_Directions for this task_
When a line in the entries below contains the word "Иконка", copy that line.

(Provided material begins)

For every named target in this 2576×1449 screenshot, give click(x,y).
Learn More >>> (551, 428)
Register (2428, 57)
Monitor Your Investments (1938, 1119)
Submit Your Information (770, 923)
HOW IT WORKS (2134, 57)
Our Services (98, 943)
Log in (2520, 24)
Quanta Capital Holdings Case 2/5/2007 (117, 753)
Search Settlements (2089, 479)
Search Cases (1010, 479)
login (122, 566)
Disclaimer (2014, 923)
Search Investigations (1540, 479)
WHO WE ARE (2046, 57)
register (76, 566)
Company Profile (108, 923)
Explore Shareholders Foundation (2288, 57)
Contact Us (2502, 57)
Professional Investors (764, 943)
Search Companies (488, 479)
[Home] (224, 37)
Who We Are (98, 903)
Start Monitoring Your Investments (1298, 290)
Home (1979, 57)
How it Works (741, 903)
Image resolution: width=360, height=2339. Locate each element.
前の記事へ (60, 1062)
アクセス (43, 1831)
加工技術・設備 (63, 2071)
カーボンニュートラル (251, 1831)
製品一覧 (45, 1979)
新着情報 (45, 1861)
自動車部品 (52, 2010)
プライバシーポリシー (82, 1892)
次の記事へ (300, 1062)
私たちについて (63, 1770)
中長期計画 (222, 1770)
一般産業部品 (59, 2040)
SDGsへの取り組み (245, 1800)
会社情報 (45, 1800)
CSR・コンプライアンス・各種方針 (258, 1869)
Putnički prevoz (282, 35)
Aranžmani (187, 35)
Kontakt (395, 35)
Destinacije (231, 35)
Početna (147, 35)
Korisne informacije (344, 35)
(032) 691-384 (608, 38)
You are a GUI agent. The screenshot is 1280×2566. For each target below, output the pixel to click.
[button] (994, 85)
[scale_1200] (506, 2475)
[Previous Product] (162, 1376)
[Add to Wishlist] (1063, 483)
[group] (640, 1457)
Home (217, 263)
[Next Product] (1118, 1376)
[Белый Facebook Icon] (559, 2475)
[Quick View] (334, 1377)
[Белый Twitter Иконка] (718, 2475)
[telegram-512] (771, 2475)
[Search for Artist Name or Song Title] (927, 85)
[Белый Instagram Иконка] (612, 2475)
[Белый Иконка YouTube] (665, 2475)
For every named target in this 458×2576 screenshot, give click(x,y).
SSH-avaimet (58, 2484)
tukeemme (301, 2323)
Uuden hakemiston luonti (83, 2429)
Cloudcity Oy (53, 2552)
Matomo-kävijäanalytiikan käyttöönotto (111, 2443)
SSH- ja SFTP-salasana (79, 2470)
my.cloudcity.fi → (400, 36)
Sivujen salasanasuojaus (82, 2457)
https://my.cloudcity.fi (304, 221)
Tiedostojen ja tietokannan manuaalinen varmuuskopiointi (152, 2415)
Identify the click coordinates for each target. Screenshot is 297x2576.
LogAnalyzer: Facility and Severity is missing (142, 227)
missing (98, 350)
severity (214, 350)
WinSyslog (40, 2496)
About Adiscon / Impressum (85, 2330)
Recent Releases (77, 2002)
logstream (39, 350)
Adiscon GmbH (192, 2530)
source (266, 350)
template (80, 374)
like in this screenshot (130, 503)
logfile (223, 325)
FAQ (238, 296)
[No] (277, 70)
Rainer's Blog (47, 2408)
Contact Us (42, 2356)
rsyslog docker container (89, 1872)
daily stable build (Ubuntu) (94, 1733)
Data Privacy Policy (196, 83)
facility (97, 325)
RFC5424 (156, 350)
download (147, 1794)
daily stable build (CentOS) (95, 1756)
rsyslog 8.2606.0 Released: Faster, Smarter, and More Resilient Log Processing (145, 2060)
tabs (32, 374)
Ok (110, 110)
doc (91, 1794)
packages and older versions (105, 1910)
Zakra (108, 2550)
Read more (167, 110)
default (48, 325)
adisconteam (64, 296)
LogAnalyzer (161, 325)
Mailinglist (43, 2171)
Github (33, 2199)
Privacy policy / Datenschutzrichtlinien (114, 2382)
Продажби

(Provided material ends)

_Final answer_
[Белый Twitter Иконка] (718, 2475)
[Белый Instagram Иконка] (612, 2475)
[Белый Иконка YouTube] (665, 2475)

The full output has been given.